Côte d’Ivoire : Quelle sortie de crise?
Date
25 November 2011
Location
Paris
Côte d’Ivoire has recently plunged into a political and institutional deadlock when both candidates claimed to be the winner of the 28 November presidential elections in Côte d’Ivoire.
On 2 December 2010, the Independent Electoral Commission declared winner the opposition leader Alassane Ouattara. These results were invalidated the following day by the Constitutional Court, which proclaimed, after having annulled a large number of votes from Ouattara’s northern strongholds, the incumbent president Laurent Gbagbo as the winner of the election. Since then, both candidates have sworn themselves president and named their own government. While Alassane Ouattara has received wide international and regional support, with the UN, the AU, the EU, and ECOWAS recognizing him as president, Laurent Gbagbo has been put under increasing international and regional pressure to leave power.

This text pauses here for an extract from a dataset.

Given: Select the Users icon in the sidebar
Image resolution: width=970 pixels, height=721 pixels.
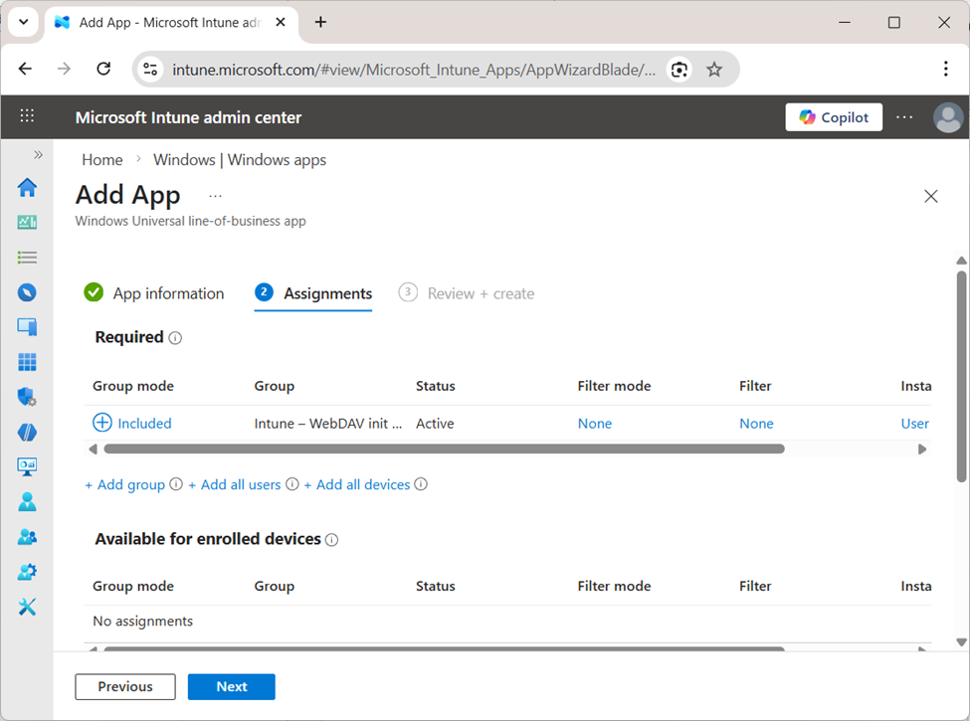Looking at the screenshot, I should [27, 501].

Violence has been escalating since the election, following M. Ouattara’s call on his supporters to march on the state television building in Abidjan on December 16. More than 200 people have been killed, presumably by forces and militias loyal to Laurent Gbagbo. Recent clashes in Abidjan have prompted fear of renewed post-electoral violence. Outside of the capital, the situation remains tense, specifically in the western part of the country where outbreaks of communal violence have taken place. UN peacekeepers have also been targeted, and thousands of Ivoirians have fled the country. Despite its growing isolation – both ECOWAS and the AU suspended the country – M. Gbagbo has been resisting calls and mediation efforts for a peaceful transition and refused to stand down. He has been claiming electoral fraud, taxing international actors with being pro-Ouattara and urged on the UN and the French troops to leave the country. Seven weeks after this long overdue presidential election, Côte d’Ivoire is still at a dead end, and the specter of civil war resurfaces.